::: INFORMATION :::

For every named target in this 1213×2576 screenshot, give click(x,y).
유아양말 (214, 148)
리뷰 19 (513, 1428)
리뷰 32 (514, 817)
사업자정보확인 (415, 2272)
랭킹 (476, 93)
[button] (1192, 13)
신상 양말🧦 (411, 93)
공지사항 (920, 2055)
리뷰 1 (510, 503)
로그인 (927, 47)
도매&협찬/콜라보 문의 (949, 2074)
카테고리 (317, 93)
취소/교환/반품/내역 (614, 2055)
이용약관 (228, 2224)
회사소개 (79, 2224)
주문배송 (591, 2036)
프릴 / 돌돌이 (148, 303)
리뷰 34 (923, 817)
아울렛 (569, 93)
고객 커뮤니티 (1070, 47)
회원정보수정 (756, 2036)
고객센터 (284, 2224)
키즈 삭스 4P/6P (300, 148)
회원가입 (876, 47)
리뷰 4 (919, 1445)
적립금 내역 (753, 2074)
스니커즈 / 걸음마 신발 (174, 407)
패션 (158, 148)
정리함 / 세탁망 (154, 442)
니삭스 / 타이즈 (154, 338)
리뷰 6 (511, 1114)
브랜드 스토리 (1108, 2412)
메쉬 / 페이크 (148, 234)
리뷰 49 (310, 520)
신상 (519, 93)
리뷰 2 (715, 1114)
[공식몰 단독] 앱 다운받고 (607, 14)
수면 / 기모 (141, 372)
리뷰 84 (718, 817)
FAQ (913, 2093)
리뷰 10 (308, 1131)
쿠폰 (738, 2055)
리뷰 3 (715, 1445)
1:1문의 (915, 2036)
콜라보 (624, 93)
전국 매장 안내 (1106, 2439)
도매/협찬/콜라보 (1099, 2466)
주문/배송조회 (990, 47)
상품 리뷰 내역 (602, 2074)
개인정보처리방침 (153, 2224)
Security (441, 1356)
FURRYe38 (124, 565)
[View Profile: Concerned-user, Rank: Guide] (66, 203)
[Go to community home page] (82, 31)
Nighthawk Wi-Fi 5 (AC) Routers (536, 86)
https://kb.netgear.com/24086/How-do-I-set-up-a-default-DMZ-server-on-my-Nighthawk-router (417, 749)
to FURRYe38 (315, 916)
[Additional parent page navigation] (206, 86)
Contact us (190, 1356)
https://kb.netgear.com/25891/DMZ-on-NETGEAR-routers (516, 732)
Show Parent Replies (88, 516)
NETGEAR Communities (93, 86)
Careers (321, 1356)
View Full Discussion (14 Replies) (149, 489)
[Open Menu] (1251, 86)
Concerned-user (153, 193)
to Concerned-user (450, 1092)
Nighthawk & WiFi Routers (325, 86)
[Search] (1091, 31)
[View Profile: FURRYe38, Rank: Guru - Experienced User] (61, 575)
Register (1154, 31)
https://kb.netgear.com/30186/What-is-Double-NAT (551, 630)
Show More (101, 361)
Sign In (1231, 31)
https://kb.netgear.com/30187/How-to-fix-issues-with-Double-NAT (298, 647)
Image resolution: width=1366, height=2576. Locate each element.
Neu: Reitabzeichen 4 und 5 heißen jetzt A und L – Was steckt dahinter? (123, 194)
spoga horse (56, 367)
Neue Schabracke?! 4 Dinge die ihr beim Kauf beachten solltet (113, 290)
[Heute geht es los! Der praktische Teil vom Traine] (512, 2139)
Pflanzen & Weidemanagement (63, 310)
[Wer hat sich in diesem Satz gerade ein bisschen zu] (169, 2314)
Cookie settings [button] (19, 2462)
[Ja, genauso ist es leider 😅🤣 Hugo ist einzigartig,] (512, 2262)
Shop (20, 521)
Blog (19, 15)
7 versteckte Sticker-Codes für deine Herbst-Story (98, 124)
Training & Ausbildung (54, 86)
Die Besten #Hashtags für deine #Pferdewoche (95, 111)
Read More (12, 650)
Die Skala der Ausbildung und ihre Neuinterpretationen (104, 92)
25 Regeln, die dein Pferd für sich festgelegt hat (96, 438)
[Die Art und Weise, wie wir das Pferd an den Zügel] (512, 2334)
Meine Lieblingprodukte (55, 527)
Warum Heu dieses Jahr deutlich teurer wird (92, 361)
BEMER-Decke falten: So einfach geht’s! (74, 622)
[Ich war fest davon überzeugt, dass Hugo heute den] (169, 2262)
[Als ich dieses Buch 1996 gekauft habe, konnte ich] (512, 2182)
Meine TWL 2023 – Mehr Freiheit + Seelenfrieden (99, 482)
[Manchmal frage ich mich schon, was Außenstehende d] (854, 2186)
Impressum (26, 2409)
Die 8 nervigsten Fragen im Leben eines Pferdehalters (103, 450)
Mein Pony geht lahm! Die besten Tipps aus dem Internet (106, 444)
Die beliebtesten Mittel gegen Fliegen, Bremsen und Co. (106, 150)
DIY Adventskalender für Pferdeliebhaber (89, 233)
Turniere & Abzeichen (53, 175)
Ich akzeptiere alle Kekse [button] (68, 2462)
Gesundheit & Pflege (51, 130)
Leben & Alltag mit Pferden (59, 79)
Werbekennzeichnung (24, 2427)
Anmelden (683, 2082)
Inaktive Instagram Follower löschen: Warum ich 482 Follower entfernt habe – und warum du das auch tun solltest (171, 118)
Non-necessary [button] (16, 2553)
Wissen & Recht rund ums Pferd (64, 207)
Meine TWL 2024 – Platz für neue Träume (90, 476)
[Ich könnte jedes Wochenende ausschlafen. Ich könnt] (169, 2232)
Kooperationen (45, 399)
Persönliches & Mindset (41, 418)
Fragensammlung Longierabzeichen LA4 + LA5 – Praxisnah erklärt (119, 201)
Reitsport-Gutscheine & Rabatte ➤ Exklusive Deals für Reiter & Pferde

:::

YOUR OBJECTIVE
Your answer must be the lines above from the one containing "Image resolution: width=1366, height=2576." to the one containing "[Heute geht es", both included, restated word for word.

OUTPUT BELOW
Image resolution: width=1366, height=2576. Locate each element.
Neu: Reitabzeichen 4 und 5 heißen jetzt A und L – Was steckt dahinter? (123, 194)
spoga horse (56, 367)
Neue Schabracke?! 4 Dinge die ihr beim Kauf beachten solltet (113, 290)
[Heute geht es los! Der praktische Teil vom Traine] (512, 2139)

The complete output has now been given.